What’s on the outside also counts: 7 in 10 US female beauty consumers say it’s important to look their best when leaving the house

30479400The reasons for using beauty products are different for every women. Whether it is to enhance, to cover up, to join a trend or to express individuality, new research from Mintel reveals that seven in 10 US female beauty consumers (71 percent) agree that it’s important to always look their best when leaving the house. What’s more, 69 percent say that they get a boost of self esteem from using beauty products.

In addition to looking their best, female beauty product consumers value originality as the vast majority (81 percent) believe it is important to express a personal style rather than follow the latest beauty trends. Meanwhile, two thirds (64 percent) believe that it’s important to keep up a youthful appearance.

Total US retail sales of beauty products have been on a positive growth trajectory for several years, reaching an estimated $46.2 billion in 2015. Mintel projects beauty product sales to post gains through 2020, growing at an annual average rate of two-three percent. What’s more, the beauty category is dominated by three segments, with color cosmetics making up 31 percent of market share, followed by haircare (24 percent) and facial skincare (21 percent)*.

“The overall beauty and personal care market has been on a positive growth trajectory in recent years, with beauty product sales expected to continue to grow, driven by an improving economy and growth in the US population. Positive consumer attitudes underpin the high usage of beauty products and suggest marketing themes related to both confidence and the pleasure of a beauty routine are likely to resonate with women. Whether for mass or prestige brands, it is important to highlight how women can create diverse, personal looks and cultivate their own style rather than showcasing the newest trends,” said Margie Nanninga, Beauty Analyst at Mintel.

While the competitive beauty landscape can drive consumer interest, it can also be difficult to navigate as nearly two thirds of female beauty consumers (65 percent) find the number of options when shopping for products overwhelming.
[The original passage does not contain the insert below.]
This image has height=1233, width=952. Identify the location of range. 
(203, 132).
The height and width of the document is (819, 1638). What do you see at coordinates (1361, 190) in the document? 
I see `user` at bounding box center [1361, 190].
However, more than half (57 percent) find pleasure in shopping for beauty products and nearly two thirds (63 percent) enjoy sampling products.

Shoppers often turn to other consumers, rather than brands, for information and ideas about beauty products: nearly one third of women who use beauty products rely on recommendations from family and friends (32 percent). This is especially true for Millennial female beauty consumers with 37 percent looking to product reviews, compared to 32 percent of female beauty consumers overall. What’s more, one quarter of female Millennials who use beauty products (25 percent) get their information from beauty blogs as compared to just 16 percent of female beauty consumers overall.
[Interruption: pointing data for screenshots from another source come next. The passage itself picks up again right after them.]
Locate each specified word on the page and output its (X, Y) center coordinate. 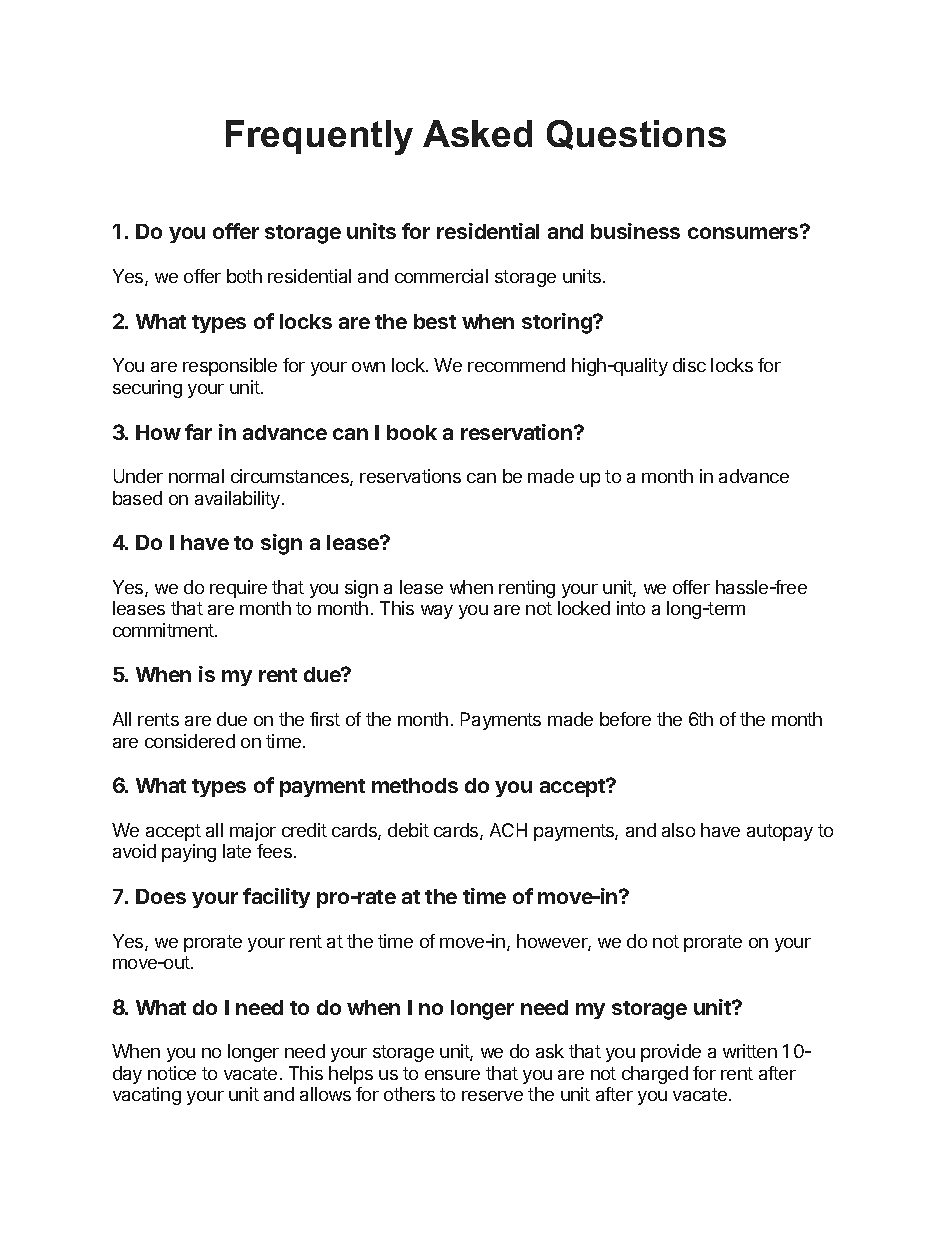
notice (172, 1073)
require (238, 589)
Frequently (319, 137)
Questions (636, 135)
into (631, 608)
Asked (477, 133)
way (437, 612)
“Our research shows that the majority of women feel overwhelmed by the number of products available in this highly fragmented and competitive beauty market. As such, consumers may be lacking the appropriate education on how best to make purchases that are right for them, highlighting a need for tools to help differentiate between products and brands. While broad-based, traditional advertising and packaging are vital to reaching older consumers, Millennial-focused brands and product lines must have a strong online presence. Millennials are looking for the personal, interactive experience offered by mobile apps and social media sites, which are readily accessible via smartphones,” continued Nanninga.
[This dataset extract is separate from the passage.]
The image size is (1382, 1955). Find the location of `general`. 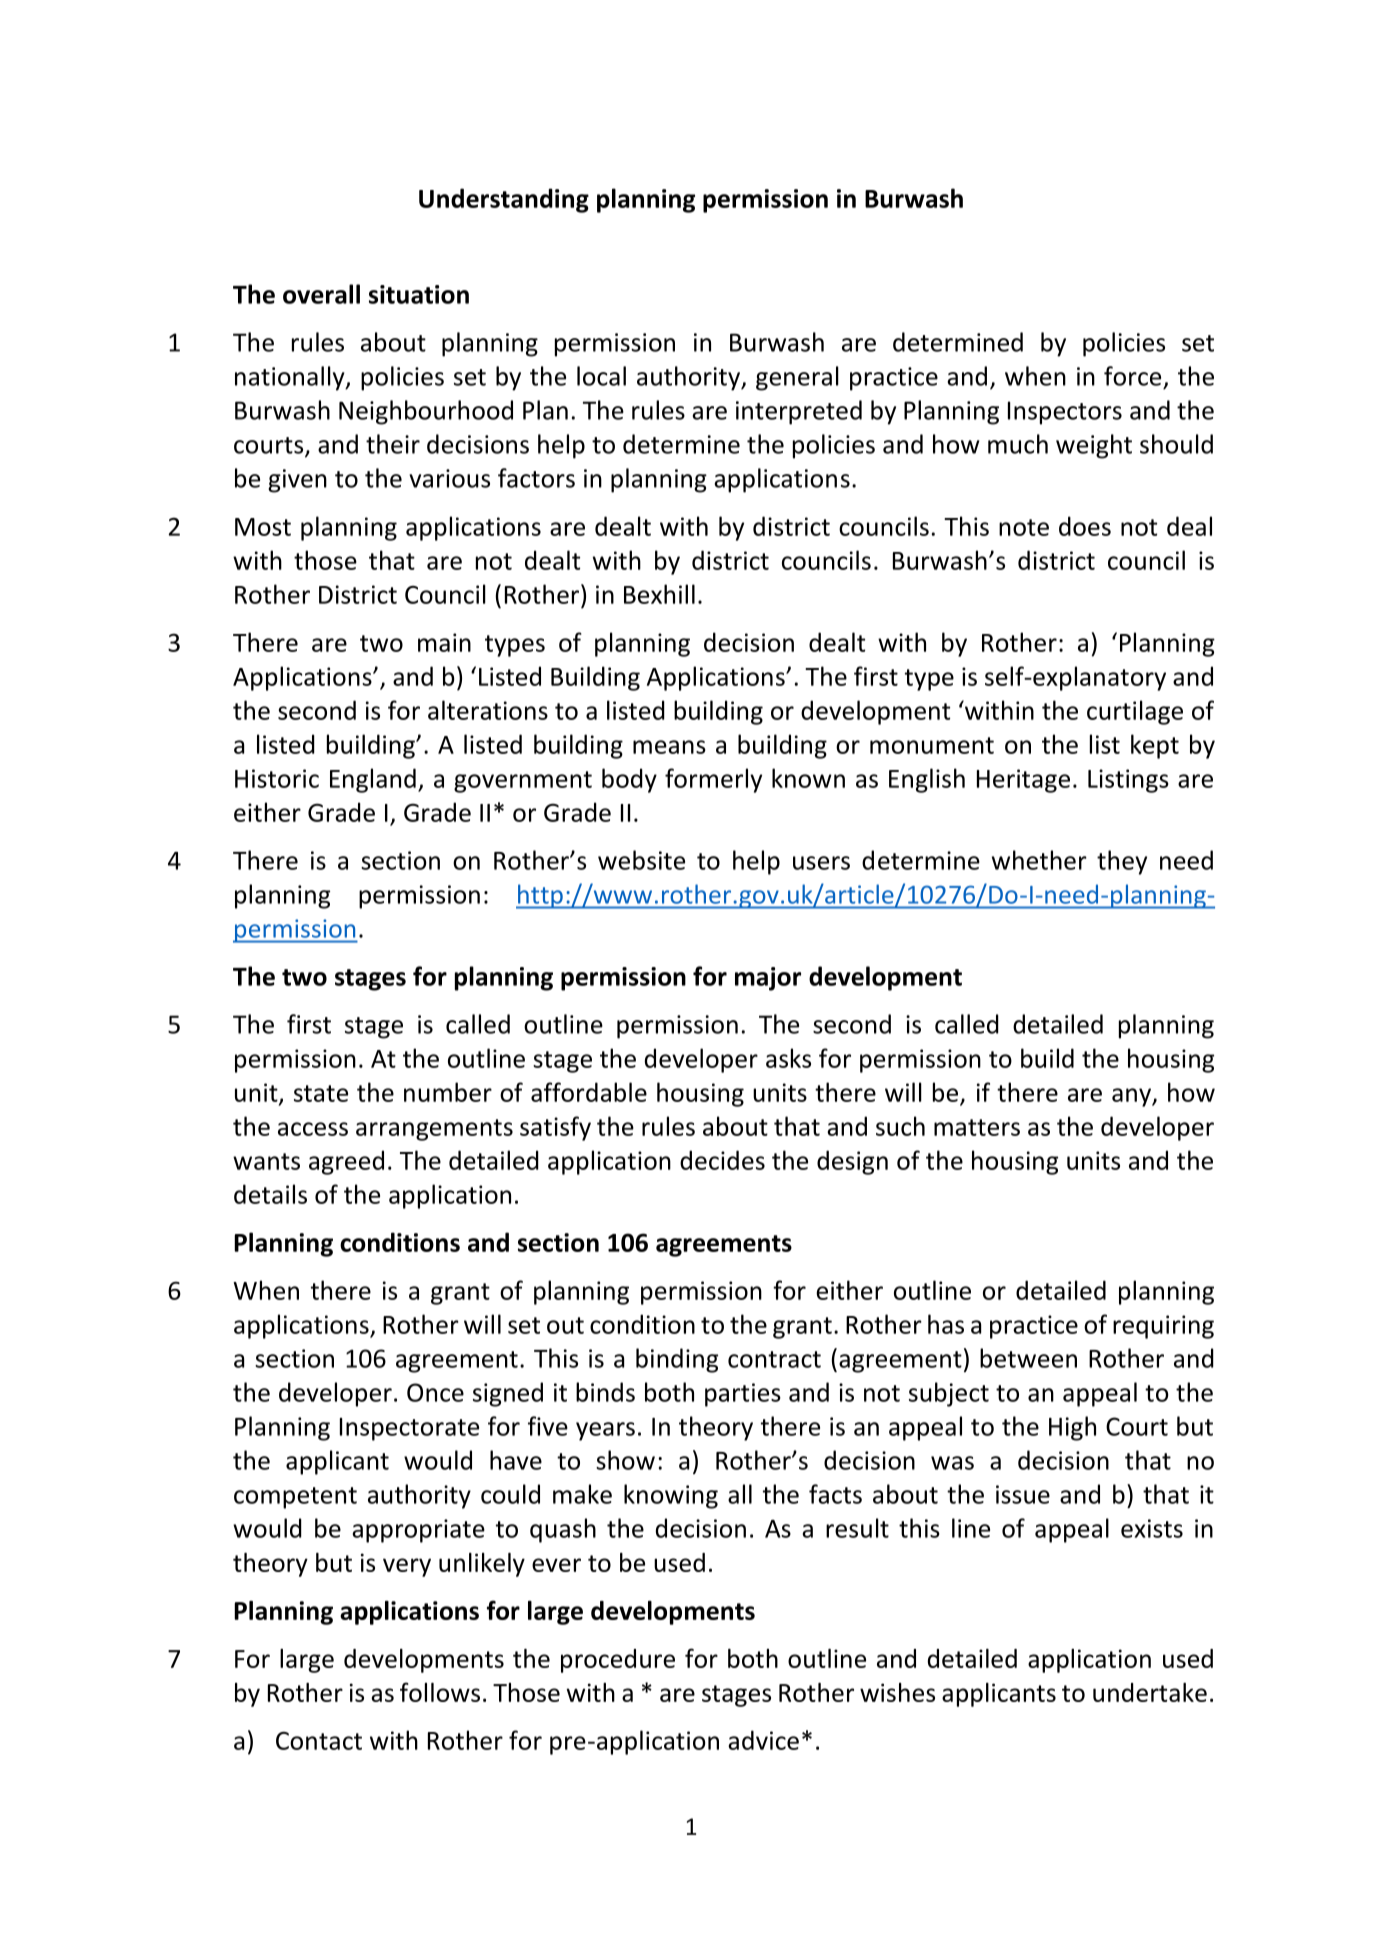

general is located at coordinates (797, 378).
Although most (54 percent) enjoy following a beauty regimen, nearly seven in 10 women who use beauty products (69 percent) spend just 20 minutes or less on their daily beauty routine. In fact, the majority (84 percent) of female beauty consumers report having only basic or intermediate skills, while more than half (56 percent) either don’t or rarely experiment. Consequently, ease of use (45 percent) is one of the top reasons for purchase, surpassed only by benefit (52 percent), and followed by products usually used by the consumer (41 percent).

“Even as the majority of women use some beauty products on a regular basis and many enjoy shopping, sampling and using products, we find that most women are prioritizing effective, easy-to-apply products. While products that are easy to apply will have maximum appeal to a wide range of women, the key challenge for brands is how to more deeply and systematically engage with users at different tiers of interest to help them become more dedicated and passionate beauty product users,” concluded Nanninga.